TASK:
Using the records below, report how many lines hold "Services", with no extra text.

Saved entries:
____

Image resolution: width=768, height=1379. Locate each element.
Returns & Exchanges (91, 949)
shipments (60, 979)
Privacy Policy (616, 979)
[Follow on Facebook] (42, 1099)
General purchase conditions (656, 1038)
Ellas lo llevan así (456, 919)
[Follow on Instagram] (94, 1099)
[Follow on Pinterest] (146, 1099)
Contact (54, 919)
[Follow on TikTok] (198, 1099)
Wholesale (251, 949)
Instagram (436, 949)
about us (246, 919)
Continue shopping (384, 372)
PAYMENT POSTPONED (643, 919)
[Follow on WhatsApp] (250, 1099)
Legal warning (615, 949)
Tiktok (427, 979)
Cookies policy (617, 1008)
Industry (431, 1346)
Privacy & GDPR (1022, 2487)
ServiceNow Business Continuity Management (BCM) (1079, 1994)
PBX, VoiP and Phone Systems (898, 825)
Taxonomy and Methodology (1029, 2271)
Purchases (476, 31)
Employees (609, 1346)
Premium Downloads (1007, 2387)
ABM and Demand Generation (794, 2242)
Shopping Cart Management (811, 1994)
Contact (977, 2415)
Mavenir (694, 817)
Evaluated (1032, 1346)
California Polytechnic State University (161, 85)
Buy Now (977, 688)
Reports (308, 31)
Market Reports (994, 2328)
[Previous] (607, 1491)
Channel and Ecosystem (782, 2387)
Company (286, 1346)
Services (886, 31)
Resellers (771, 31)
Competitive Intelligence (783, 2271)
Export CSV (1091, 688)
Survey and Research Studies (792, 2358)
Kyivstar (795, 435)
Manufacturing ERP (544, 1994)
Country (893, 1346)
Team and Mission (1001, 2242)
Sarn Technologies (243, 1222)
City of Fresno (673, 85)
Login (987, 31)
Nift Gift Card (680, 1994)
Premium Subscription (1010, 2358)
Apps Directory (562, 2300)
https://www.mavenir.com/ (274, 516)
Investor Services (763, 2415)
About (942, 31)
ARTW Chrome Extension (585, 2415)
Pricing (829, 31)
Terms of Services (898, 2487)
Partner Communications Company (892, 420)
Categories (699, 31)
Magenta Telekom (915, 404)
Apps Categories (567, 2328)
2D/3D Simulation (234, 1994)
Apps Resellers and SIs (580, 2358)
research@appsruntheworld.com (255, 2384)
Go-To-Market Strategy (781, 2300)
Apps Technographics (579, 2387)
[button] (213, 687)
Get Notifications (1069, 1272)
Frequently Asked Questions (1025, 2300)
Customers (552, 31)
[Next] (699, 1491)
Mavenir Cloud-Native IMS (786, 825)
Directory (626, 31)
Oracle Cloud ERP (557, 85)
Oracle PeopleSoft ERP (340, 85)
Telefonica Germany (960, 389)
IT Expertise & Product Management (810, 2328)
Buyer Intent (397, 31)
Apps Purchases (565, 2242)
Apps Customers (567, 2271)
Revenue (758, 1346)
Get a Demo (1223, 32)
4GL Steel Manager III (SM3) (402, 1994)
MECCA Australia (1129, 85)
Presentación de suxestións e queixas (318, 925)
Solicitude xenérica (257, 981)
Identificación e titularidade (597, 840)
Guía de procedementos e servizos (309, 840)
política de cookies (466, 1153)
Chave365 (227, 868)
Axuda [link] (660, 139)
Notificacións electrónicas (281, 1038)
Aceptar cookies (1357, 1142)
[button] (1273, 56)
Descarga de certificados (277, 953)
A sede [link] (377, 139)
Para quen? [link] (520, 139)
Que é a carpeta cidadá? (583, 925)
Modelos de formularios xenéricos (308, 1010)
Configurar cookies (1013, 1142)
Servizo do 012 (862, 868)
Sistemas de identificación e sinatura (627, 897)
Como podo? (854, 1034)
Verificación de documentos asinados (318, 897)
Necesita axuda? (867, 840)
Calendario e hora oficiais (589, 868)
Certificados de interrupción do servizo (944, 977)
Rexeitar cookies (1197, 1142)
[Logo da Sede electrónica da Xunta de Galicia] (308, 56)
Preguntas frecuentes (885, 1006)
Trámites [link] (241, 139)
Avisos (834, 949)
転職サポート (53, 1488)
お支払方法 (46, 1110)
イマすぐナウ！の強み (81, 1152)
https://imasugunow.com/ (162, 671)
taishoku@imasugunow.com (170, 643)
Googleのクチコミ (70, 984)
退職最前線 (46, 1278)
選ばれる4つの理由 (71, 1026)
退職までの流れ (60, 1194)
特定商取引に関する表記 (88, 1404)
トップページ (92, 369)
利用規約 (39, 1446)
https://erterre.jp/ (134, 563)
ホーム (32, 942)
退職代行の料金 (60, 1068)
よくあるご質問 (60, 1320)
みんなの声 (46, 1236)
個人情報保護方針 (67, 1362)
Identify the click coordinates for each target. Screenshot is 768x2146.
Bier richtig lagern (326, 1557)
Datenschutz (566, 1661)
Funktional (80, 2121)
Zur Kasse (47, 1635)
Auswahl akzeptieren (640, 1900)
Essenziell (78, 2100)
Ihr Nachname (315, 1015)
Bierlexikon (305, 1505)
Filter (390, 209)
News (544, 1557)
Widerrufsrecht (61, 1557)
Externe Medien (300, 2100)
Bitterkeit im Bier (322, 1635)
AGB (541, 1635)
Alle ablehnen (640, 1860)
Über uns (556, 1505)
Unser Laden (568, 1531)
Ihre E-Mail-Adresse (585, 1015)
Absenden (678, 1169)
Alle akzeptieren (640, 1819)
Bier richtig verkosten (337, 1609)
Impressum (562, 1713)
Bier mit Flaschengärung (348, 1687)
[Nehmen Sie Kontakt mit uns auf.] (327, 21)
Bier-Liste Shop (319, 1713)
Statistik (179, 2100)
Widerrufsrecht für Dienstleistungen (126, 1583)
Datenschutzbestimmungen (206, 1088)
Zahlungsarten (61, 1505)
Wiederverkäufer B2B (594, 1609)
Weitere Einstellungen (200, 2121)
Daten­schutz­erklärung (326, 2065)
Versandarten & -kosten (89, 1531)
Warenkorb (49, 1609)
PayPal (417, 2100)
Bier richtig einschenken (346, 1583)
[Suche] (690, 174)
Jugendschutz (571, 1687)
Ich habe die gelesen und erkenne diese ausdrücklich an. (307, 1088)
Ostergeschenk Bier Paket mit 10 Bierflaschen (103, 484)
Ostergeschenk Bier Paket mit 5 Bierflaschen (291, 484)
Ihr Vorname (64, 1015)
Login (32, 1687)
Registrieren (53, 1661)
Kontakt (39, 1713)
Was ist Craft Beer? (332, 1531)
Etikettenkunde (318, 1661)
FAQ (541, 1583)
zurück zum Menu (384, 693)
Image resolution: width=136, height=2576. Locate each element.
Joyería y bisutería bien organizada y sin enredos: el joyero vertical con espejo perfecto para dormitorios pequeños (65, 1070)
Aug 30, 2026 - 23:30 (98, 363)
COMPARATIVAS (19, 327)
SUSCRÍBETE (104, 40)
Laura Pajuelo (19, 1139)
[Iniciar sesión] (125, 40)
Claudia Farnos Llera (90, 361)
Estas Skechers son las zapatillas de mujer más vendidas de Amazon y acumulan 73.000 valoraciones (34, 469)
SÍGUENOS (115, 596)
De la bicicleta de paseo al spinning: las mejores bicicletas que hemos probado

____

EXPECTED ANSWER:
3